Data for processing:
↓↓↓

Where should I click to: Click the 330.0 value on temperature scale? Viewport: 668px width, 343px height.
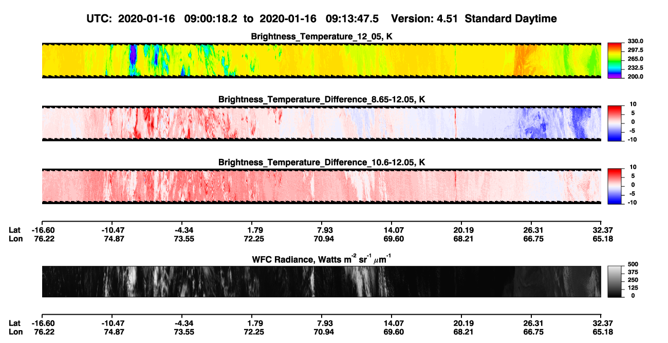(x=635, y=41)
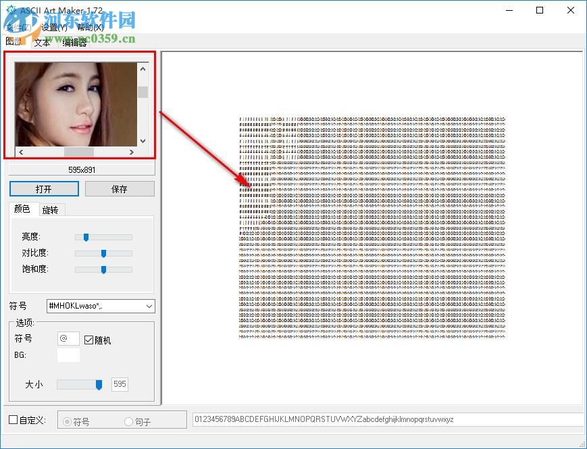Click the 保存 (Save) button

120,188
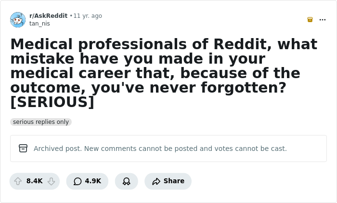Click the 8.4K vote count

(x=35, y=181)
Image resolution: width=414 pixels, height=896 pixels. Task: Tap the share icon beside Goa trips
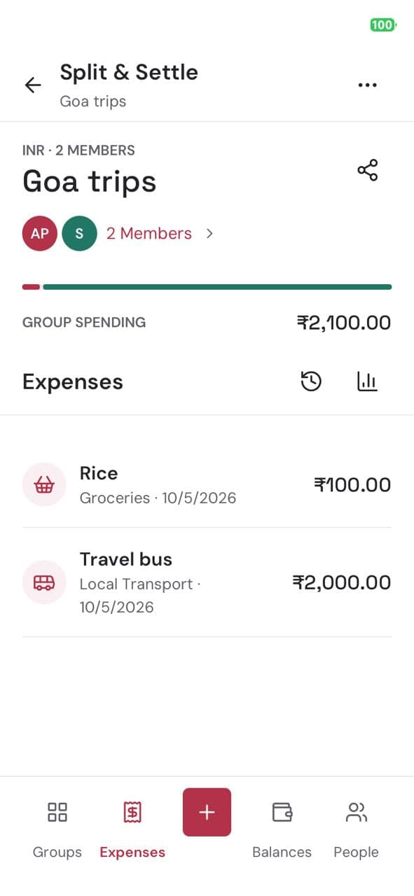click(368, 170)
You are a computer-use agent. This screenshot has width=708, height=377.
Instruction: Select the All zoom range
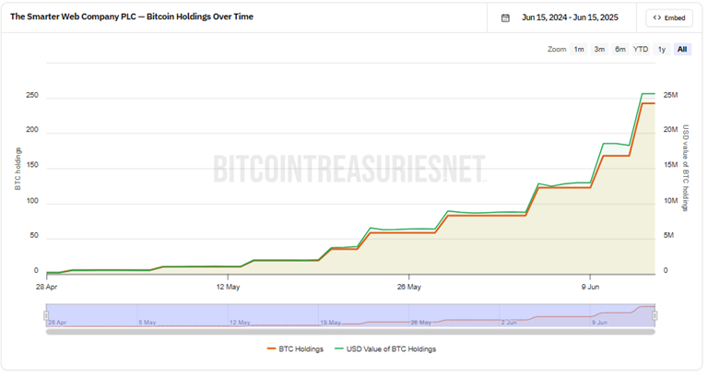point(682,49)
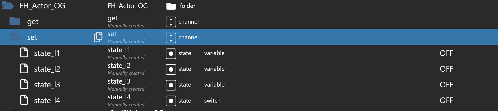Click the state_l4 switch role text
498x111 pixels.
point(212,101)
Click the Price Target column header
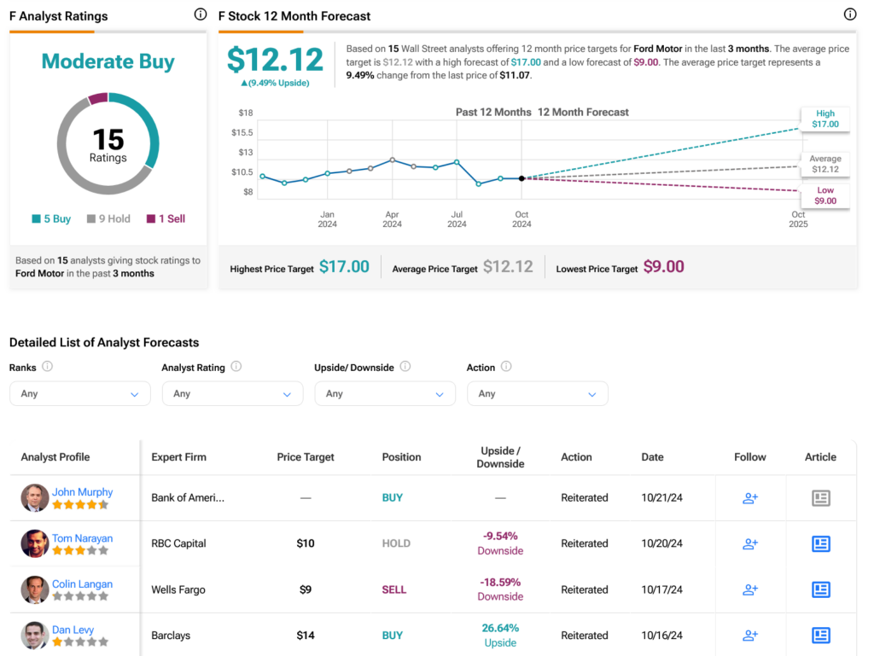The height and width of the screenshot is (656, 874). coord(306,457)
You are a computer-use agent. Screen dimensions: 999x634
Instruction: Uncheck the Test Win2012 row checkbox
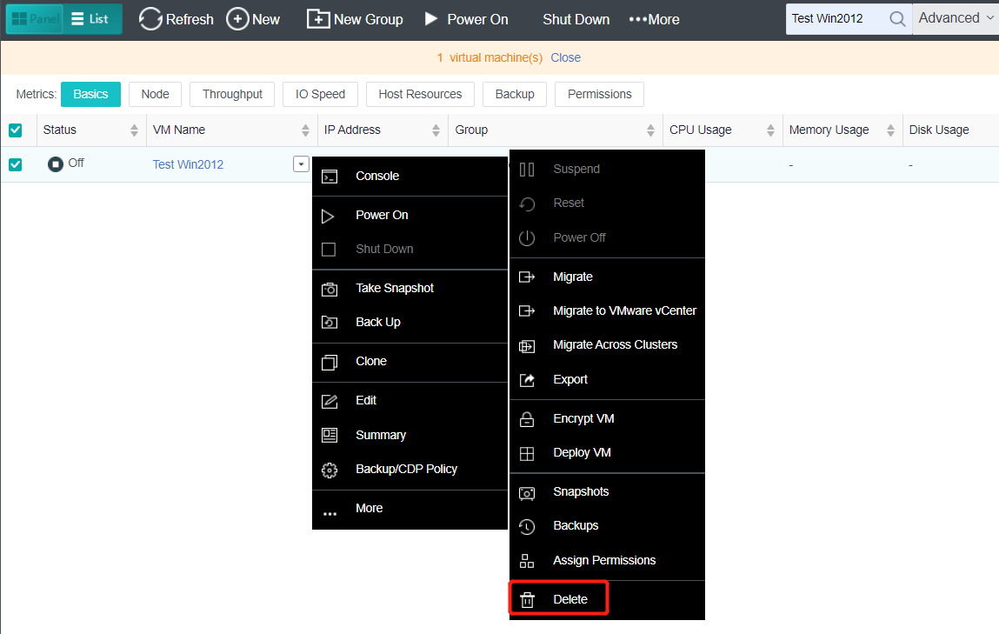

↑↑↑

The problem:
Reproduce the entire listing above line for line without any changes, leaving out the pictures.

Final result:
Where should I click to: Click the 330.0 value on temperature scale? Viewport: 668px width, 343px height.
(x=635, y=41)
Click the 保存 (Save) button

120,188
Click the 8.4K vote count

(x=35, y=181)
Image resolution: width=414 pixels, height=896 pixels. Task: Tap the share icon beside Goa trips
click(368, 170)
You are a computer-use agent. This screenshot has width=708, height=377.
Instruction: Select the All zoom range
point(682,49)
Click the state_l4 switch role text
498x111 pixels.
point(212,101)
Click the Price Target column header
The height and width of the screenshot is (656, 874). coord(306,457)
You are a computer-use agent. Screen dimensions: 999x634
Instruction: Uncheck the Test Win2012 row checkbox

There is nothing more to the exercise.